St Bees – 12/05/2018


A lovely day as the early mist burnt off to leave a beautiful day, not a breath of wind but some swell left from the previous few days of wind.

Five of us launched our sea kayaks off the beach, Robin, Sten, Harry, Jenny and myself. Robin provided a watching eye and described how the tide splits around the head, with one stream setting North and the other setting South.

Off we went at high tide and kayaked under really impressive, high sandstone cliffs with nesting birds crowding on ledges, think I may have spotted a Black Guillemot, and I think St Bees is the furthest south they breed.

Conditions were a little choppy right under the cliffs but the sun was shining and from a lunch spot we could just make out Burrow Head over in Galloway- maybe another day? 

Returning to the beach in St Bees proved more eventful, some quite nice surfing for some but a bit of a learning experience for others and well it wouldn’t be a day’s kayaking if I did not have to roll at some point.

We were talking in the car about a good day out should have more kayaking than driving, it is quite a short trip but it was good to get out feel the sunshine and boat moving around in the water, a chance to meet up with old friends and meet some new ones.

Walney island circumnavigation

It is always a gamble when you plan a trip weeks in advance. The Sunday evening Country File week ahead forecast, depicted a large area of low pressure and strong winds for the end of the week. Not really what we needed for a paddle around Walney on Saturday. Thankfully by midweek all the usual weather resources agreed that the winds would be manageable and by Friday they all were all predicting light winds and little or no precipitation.

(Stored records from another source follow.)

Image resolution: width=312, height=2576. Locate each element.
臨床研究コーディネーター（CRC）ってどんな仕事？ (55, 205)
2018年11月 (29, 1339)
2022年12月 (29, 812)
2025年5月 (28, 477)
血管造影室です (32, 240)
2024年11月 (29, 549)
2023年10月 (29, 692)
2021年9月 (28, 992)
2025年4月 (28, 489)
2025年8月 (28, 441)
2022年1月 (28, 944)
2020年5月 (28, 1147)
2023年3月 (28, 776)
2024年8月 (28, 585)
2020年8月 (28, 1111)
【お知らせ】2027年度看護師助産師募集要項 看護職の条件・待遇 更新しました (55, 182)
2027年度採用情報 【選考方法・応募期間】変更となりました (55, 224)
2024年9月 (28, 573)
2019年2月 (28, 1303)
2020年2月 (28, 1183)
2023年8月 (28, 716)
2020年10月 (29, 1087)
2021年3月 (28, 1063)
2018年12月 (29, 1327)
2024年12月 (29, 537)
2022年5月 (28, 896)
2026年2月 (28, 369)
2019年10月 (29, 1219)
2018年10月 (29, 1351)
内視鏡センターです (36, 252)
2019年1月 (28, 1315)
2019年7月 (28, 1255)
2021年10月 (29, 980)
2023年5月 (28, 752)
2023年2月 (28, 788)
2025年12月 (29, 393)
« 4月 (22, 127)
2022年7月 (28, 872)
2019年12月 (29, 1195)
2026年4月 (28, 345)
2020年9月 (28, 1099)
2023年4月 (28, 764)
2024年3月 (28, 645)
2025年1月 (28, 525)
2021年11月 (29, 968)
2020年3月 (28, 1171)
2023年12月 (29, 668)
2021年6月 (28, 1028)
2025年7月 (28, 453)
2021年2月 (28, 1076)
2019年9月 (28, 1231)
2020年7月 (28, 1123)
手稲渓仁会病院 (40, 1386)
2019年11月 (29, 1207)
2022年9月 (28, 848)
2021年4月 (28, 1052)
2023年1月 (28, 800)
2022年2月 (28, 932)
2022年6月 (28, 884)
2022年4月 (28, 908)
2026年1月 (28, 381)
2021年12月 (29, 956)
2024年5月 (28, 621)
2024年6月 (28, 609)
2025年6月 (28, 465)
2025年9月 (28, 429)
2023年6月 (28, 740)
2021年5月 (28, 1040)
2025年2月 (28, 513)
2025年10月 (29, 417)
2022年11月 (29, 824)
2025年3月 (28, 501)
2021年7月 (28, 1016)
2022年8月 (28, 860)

The trip was on.

Robin, Ian, Angela and Sten met as planned and set off from Roe Island bang on time. Breaking into the flow we hopped on to the conveyor and for little or no effort were carried North up Walney Channel, passing the open dock gates and steering to avoid buoys, posts, and moored boats as we were pushed along.

Jubilee Bridge and the meetings were soon passed by, breaking out into a eddy at North End Haws we stopped in the sunshine for a brew and early first lunch. Divorce was a threatened when Angela realised Sten had not packed any fuel for his stove. Thankfully their marriage was saved by Ian who provided hot water using his stove complete with gas canister.DSCF0553

Once around the North End of the Island we were confronted with a westerly head wind, but this soon veered around to the North assisting our passage down the West coast. A glance over the shoulder revealed some dramatic storm clouds to the North.



After a stop for another brew (courtesy of Ian’s stove) and second lunch on a breezy beach near the car park at Biggar, we continued to make good wind assisted progress around to SE point. Around here we split with Robin (who was on a dead line) pressing on at a pace with Ian, leaving Sten and Angela to continue at a more relaxed speed.


Once around the point the force of the Northerly breeze was somewhat less helpful.  Though the 14km of wind assistance far outweighed the 3km of hindrance.

All around the South End we had the company of varying numbers of seals, and we kept our distance passing the colony hauled out on the beach near the NE point.


A good trip with assistance from tide and wind nearly all the way and not a drop of rain.